--- Given records Enclosed Below ---

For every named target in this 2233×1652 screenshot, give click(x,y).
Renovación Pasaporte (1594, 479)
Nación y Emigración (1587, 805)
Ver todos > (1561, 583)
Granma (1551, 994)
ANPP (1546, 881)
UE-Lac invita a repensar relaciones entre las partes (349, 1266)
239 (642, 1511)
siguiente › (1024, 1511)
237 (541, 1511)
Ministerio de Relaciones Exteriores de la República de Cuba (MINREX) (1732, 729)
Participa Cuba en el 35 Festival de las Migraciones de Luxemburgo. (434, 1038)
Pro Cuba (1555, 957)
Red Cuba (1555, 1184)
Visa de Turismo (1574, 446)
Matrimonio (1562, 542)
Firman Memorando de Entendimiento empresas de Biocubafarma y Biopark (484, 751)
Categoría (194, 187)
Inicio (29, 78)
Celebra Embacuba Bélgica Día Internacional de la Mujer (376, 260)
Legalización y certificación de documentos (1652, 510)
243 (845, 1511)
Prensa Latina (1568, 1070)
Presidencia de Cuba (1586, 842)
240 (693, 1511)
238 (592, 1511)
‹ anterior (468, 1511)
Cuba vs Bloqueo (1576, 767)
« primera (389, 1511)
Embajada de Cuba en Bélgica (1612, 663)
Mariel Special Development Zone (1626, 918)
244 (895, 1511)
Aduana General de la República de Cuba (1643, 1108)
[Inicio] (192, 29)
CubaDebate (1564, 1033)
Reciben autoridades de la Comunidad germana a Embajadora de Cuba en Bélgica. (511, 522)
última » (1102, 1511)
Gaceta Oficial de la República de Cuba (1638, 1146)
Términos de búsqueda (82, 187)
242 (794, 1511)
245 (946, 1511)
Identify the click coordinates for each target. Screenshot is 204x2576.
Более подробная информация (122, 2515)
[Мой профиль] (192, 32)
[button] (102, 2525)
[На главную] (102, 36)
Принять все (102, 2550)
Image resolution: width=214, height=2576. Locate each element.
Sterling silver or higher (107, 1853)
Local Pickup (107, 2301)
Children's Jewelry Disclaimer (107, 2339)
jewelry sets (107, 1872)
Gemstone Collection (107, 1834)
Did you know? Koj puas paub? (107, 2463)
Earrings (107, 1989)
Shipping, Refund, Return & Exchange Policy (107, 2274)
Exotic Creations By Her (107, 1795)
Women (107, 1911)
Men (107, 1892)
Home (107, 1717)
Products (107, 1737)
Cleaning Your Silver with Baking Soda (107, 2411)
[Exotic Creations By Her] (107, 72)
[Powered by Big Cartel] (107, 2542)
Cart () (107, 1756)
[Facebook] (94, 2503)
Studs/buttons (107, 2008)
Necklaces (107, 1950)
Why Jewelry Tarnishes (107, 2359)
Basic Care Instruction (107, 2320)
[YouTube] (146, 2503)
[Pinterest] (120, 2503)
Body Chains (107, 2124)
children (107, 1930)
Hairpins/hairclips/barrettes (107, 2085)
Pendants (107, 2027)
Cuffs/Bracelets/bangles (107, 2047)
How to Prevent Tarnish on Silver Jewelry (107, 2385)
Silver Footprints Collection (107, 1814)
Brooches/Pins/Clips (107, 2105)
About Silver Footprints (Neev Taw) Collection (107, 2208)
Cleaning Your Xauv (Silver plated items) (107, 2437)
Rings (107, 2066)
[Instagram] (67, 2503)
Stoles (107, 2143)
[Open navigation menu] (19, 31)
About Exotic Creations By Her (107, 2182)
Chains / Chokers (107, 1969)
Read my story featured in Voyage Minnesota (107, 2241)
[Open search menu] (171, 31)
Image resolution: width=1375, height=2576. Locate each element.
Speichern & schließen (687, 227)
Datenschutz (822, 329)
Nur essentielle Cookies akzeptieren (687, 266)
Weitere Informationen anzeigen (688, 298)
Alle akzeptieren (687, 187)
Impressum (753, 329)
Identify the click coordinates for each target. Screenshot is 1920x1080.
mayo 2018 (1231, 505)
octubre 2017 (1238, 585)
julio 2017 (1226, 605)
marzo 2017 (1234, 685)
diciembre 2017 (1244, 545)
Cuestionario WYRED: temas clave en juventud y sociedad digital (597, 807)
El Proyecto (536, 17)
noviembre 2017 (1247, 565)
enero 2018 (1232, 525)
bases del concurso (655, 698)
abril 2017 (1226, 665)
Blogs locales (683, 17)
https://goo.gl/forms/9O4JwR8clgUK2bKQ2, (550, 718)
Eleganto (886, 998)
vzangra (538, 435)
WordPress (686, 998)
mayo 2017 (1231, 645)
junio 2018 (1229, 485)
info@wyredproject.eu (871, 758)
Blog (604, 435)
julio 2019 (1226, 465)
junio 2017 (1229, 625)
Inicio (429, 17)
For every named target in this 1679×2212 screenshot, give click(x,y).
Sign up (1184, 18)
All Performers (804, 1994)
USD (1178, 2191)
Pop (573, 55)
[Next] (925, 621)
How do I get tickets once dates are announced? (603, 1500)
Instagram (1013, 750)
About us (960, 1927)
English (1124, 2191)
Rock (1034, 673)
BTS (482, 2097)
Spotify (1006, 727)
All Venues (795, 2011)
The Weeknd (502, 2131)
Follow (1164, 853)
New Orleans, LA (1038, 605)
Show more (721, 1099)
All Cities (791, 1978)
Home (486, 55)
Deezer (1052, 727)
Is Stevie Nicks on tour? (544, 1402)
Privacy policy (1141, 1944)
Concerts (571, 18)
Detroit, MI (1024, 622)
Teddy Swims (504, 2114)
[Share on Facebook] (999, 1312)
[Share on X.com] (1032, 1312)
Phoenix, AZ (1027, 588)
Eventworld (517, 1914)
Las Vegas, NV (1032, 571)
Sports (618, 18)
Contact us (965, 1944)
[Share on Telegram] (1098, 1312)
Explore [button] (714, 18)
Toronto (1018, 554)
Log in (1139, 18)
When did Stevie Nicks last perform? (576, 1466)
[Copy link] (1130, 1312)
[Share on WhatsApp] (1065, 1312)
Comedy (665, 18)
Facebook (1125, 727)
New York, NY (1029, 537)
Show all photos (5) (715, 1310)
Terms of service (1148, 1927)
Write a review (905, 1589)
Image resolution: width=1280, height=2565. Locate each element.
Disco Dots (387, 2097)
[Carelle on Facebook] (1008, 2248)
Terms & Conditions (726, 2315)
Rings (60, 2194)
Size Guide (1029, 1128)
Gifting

--- End of Enclosed Given records ---

Task statement =
Only output the lines from the one with "[Share on X.com] (1032, 1312)" through the end of the entries above, exactly as they are.

Your response =
[Share on X.com] (1032, 1312)
Phoenix, AZ (1027, 588)
Eventworld (517, 1914)
Las Vegas, NV (1032, 571)
Sports (618, 18)
Contact us (965, 1944)
[Share on Telegram] (1098, 1312)
Explore [button] (714, 18)
Toronto (1018, 554)
Log in (1139, 18)
When did Stevie Nicks last perform? (576, 1466)
[Copy link] (1130, 1312)
[Share on WhatsApp] (1065, 1312)
Comedy (665, 18)
Facebook (1125, 727)
New York, NY (1029, 537)
Show all photos (5) (715, 1310)
Terms of service (1148, 1927)
Write a review (905, 1589)
Image resolution: width=1280, height=2565. Locate each element.
Disco Dots (387, 2097)
[Carelle on Facebook] (1008, 2248)
Terms & Conditions (726, 2315)
Rings (60, 2194)
Size Guide (1029, 1128)
Gifting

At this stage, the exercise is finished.